● OBJETIVO DE LA TAREA:
Reescribe la parte del texto sobre el acueducto de Segovia que empieza con "Hasta la entrada" y termina con "de toda gratitud.", y cambia "canaletes" por "conductos".

● FRAGMENTO DE PARTIDA:
Dicen que se construyó durante finales del mandato de Trajano o a inicios del de Adriano, en los años del esplendor imperial del siglo II. Sus grandes piedras de granito, pegadas sin argamasa, como el tesoro que transportaba, procedían de la lejana sierra de Guadarrama.

Hasta la entrada a Segovia, el agua iba por canaletes subterráneos. Pasaba por los desarenadores que la limpiaban de sus impurezas. Para luego hacerse aérea e invisible para quienes habrían de recibirla. Entonces, apoyada en la majestuosidad de los pilares y los dobles arcos, fluía como una dádiva digna de toda gratitud.

Acueducto de Segovia 2

He tratado de evocar el sonido de ese fluir a lo largo de los siglos. Que es como una cantilena que me arrulla y, a la vez, me inquieta. Y he subido los escalones de piedra para mirar el surco. Ese surco que, más adelante, en la plaza del Azoguejo, se eleva como un prodigio.

● REGISTROS DE DATOS:
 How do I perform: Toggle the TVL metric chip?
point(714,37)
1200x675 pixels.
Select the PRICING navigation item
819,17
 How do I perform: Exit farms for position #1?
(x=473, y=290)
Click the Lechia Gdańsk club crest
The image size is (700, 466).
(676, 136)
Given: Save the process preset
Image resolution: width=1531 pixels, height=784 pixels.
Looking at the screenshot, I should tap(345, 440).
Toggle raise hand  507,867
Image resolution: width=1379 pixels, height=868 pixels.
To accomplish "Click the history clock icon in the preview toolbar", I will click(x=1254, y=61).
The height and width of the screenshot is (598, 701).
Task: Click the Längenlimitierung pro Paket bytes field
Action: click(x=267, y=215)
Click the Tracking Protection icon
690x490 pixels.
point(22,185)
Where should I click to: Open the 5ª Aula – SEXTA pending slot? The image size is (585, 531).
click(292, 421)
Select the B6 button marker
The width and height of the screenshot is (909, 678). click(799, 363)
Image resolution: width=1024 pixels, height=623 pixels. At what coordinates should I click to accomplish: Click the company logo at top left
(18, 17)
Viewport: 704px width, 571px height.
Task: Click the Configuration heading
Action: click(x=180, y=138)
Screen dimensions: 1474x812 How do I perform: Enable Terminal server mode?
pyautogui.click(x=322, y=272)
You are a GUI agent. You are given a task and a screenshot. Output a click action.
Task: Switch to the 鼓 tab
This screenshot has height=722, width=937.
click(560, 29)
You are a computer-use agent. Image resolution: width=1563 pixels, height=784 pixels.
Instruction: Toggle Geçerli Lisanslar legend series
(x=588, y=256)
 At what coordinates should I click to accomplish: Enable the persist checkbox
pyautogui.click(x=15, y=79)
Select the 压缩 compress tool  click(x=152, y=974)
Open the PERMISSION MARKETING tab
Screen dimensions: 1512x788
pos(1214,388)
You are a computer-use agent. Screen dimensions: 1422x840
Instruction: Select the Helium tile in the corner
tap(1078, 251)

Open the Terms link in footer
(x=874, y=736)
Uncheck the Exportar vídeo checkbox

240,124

● SOLUCIÓN REDACTADA:
Hasta la entrada a Segovia, el agua iba por conductos subterráneos. Pasaba por los desarenadores que la limpiaban de sus impurezas. Para luego hacerse aérea e invisible para quienes habrían de recibirla. Entonces, apoyada en la majestuosidad de los pilares y los dobles arcos, fluía como una dádiva digna de toda gratitud.